Resource security plan

Gas field protection to cost navy $700 million.
LINDA GRADSTEIN THE MEDIA LINE

Tel Aviv
Israel’s first large gas field, Tamar, is due to begin producing natural gas next April. It is an economic bonanza for the state, and a security nightmare for the navy, tasked with protecting the huge area, much of which is outside Israel’s territorial waters.

“These fields have strategic significance and could be easily a target for our neighbors,” an unnamed senior naval official in charge of planning told this reporter in an exclusive briefing in his office in Tel Aviv. “Usually to protect an area, we just make a sterile zone around it. But we can’t do that in international territory.”

The area that needs to be protected is huge – some 9,000 square miles – which is more than Israel’s territory on land. While the first 12 miles off the coast are considered Israel’s territorial waters, much of the rest is called an Exclusive Economic Zone (EEZ) but is in international waters. According to international law, the EEZ extends 200 nautical miles off from the state’s territorial zone. In cases where two countries share the sea, the EEZ is split down the middle. That is the case with Israel and Cyprus, which reached an agreement over how to split up the gas reserves.
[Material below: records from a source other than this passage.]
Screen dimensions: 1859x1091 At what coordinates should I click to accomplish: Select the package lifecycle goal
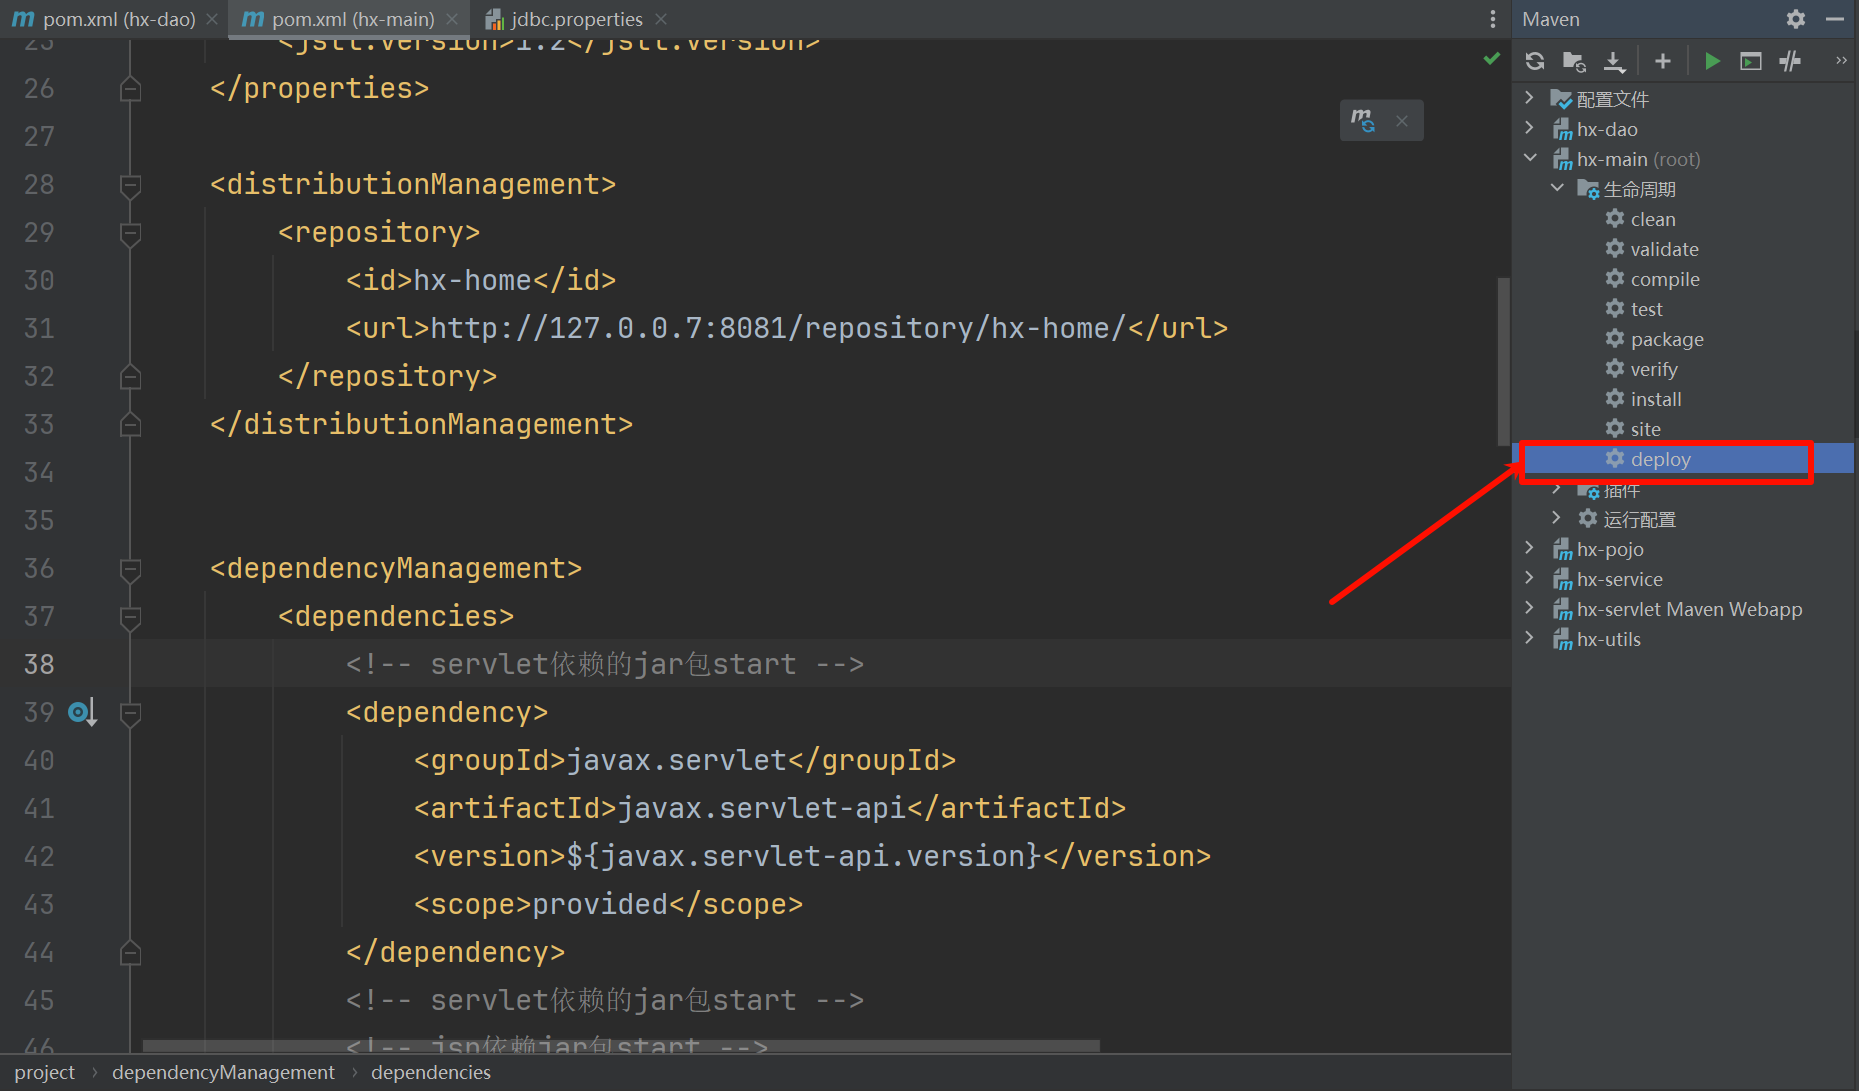(x=1667, y=339)
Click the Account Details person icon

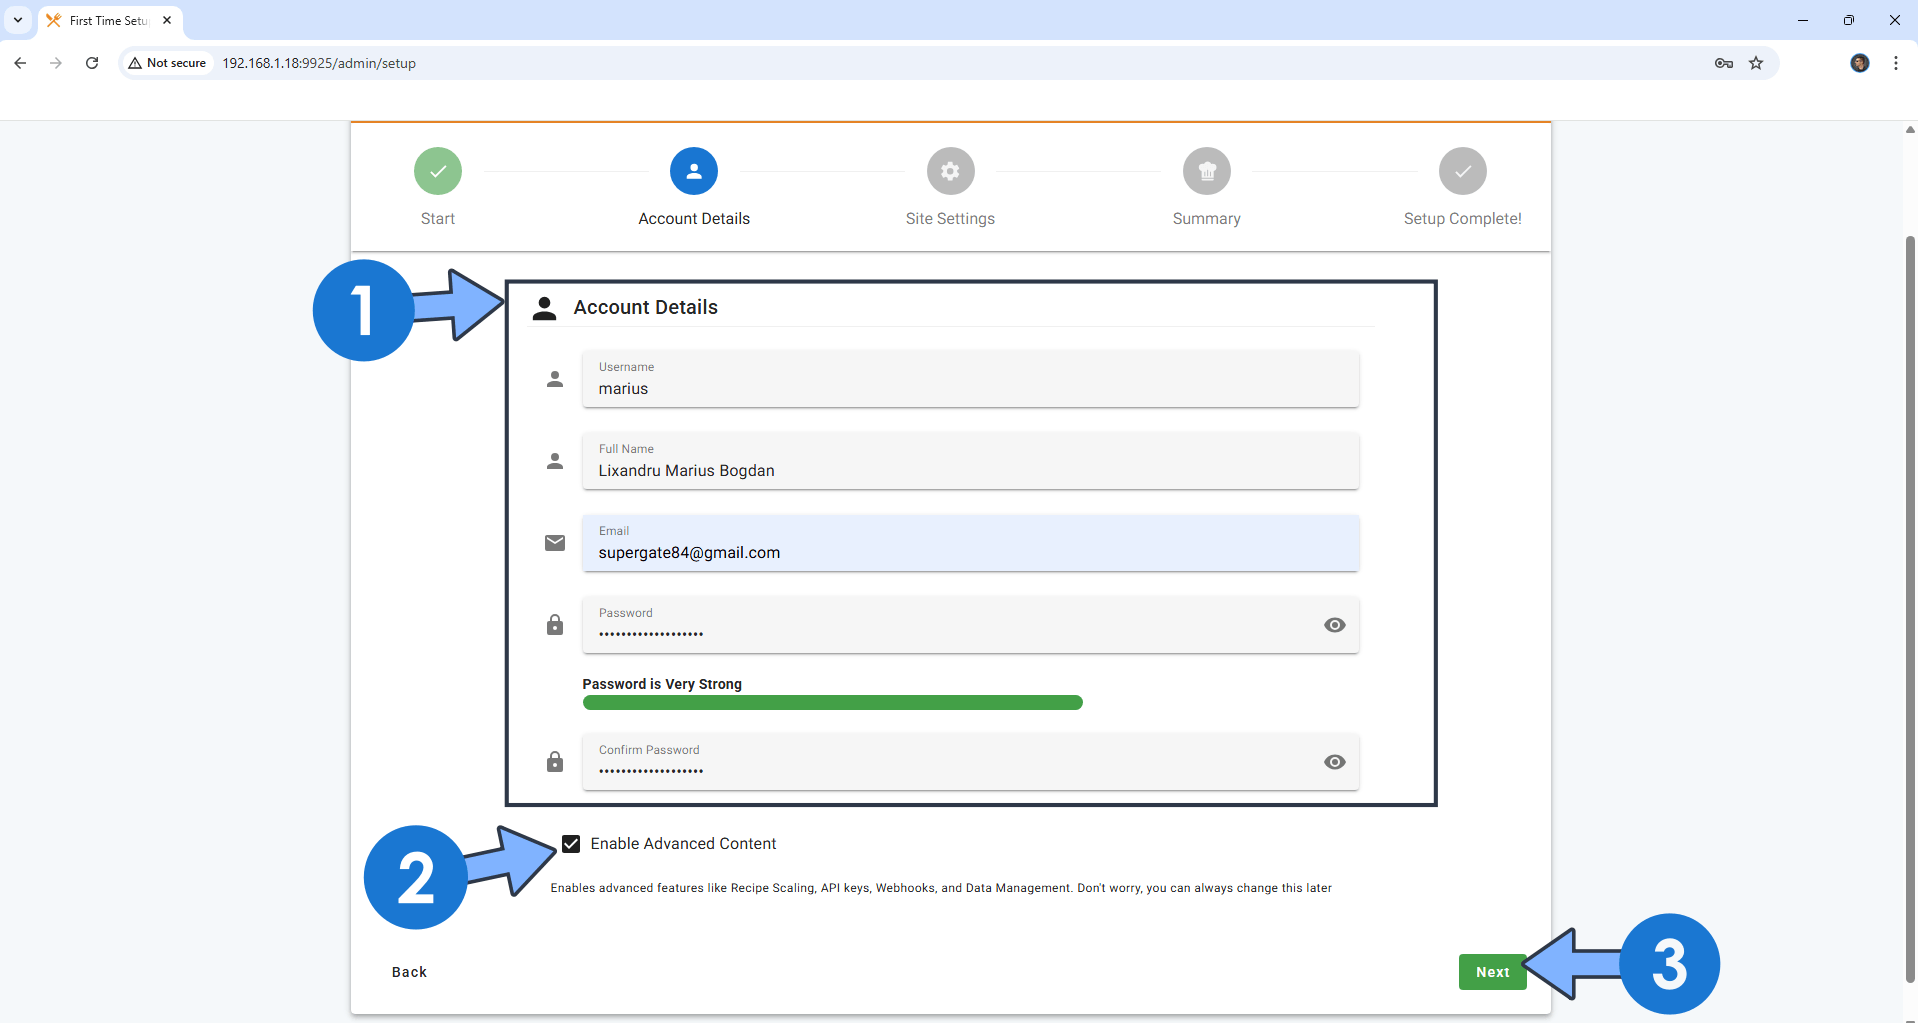click(693, 170)
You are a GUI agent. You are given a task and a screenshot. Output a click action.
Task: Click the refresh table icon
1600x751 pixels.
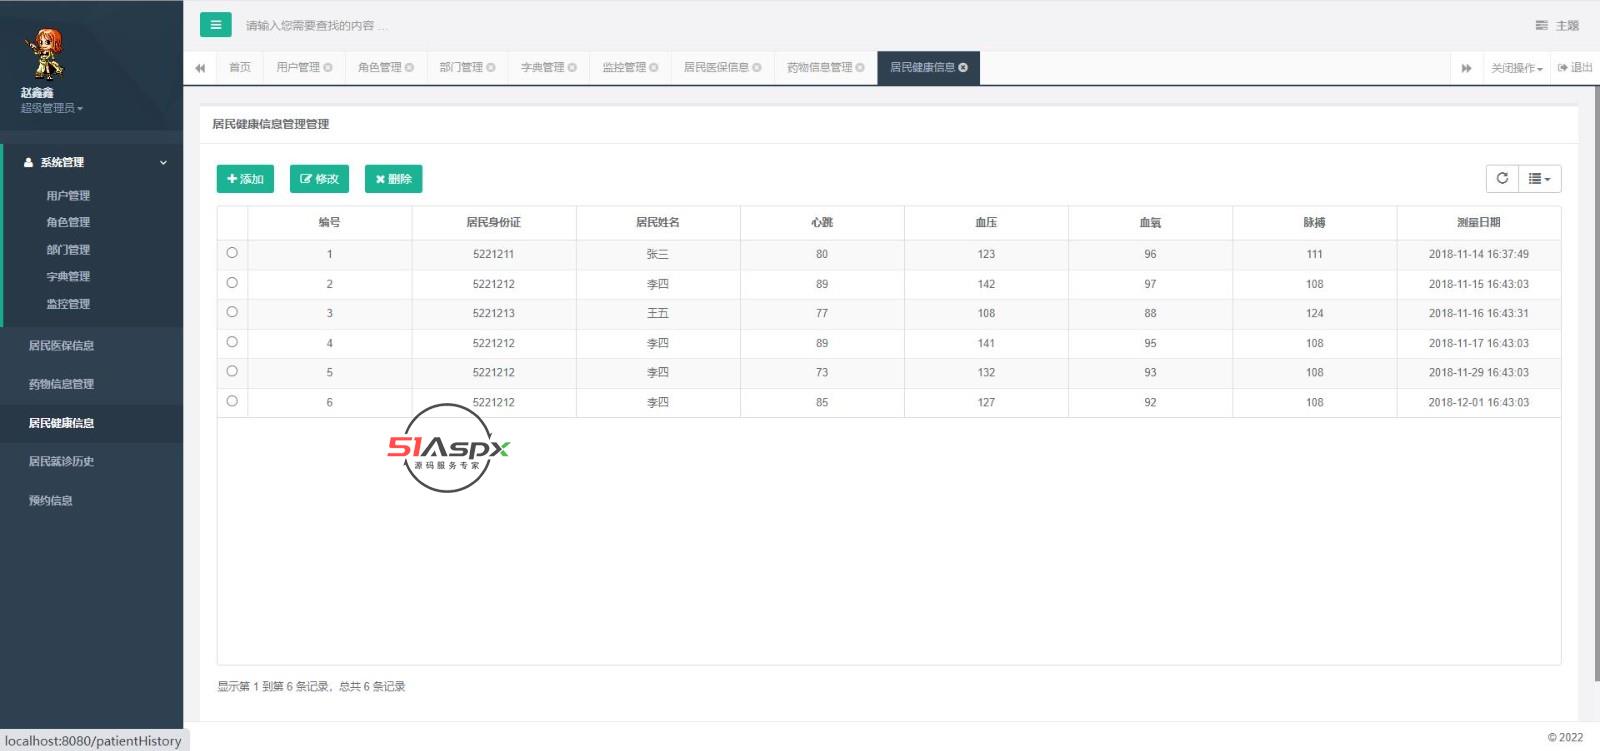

Israel has not reached an agreement with Lebanon, however, over where should be their shared maritime border.

The official outlined the navy’s plan for protecting the natural gas fields, which includes the use of drones, radar and new patrol ships.

“We will need four new offshore patrol vessels outfitted with radar, anti-aircraft guns and helicopters,” he said. “Each ship costs $100 million. We will also need an additional 200-300 people.”

First, though, the navy needs confirmation from the government that they are responsible for the EEZ. That decision was in the final stages before Israeli Prime Minister Binyamin Netanyahu called early elections for last month. The official said he hopes the new government will make that decision soon.

He said Israel will instal radar on smokestacks of the Hadera power station, which will be able to detect far out to sea.

“I don’t want to close off large areas of the sea,” he said. “This way, the drilling companies can continue their work, and international ships can move more freely.”

As an aside, the naval official said that the radar is manned by female sailors. “They have much better concentration than the [men],” he said. “The commander of the navy could walk in and they wouldn’t move their eyes away from the screen.”

There are vast amounts of natural gas found off Israel’s coast. An estimated 760 billion cubic metres of natural gas has been discovered, enough to meet Israel’s energy needs for 150 years. At today’s prices, that gas would be worth $240 billion.

Accessing the gas, however, will not be simple. To export, Israel would first need to liquefy the natural gas, which would take up already scarce land in Israel and has potential environmental risks.

Tamar, the first natural gas field, already has a well 45 miles from Haifa. An underwater pipeline will run from there to a production rig that will be erected 15 miles from Israel’s southern coast, near Gaza. Another gas field, Leviathan, is even larger and is 80 miles off the coast of Haifa. It is not scheduled to start producing for five years.

The pipeline is likely to be a terrorist or military target. An Egyptian pipeline that carried natural gas through the Sinai Desert to Jordan, Syria, Lebanon and Israel has been a target for attacks many times.

“There are technical differences, but that pipeline was cut 15 times,” said Oded Eran, a senior research associate at the Institute for National Security Studies in Tel Aviv. “This pipeline will be underwater, but it could be reached by divers and it would not take great skill to cut it. The navy will need faster boats and anti-missile defence systems.”

The senior Israeli naval official said that the drilling platforms are also at risk of a missile attack by Hezbollah guerillas in south Lebanon. The platform for Tamar was built in Corpus Christi, Tex. With its support structures, it is well over 200 yards tall. It will be operated by U.S.-based Noble Energy, which owns 36 percent of the field. The platform weighs 34,000 tons.

“These platforms could also be a target,” the official said. “We also need a plan to evacuate the platforms in the case of an attack.”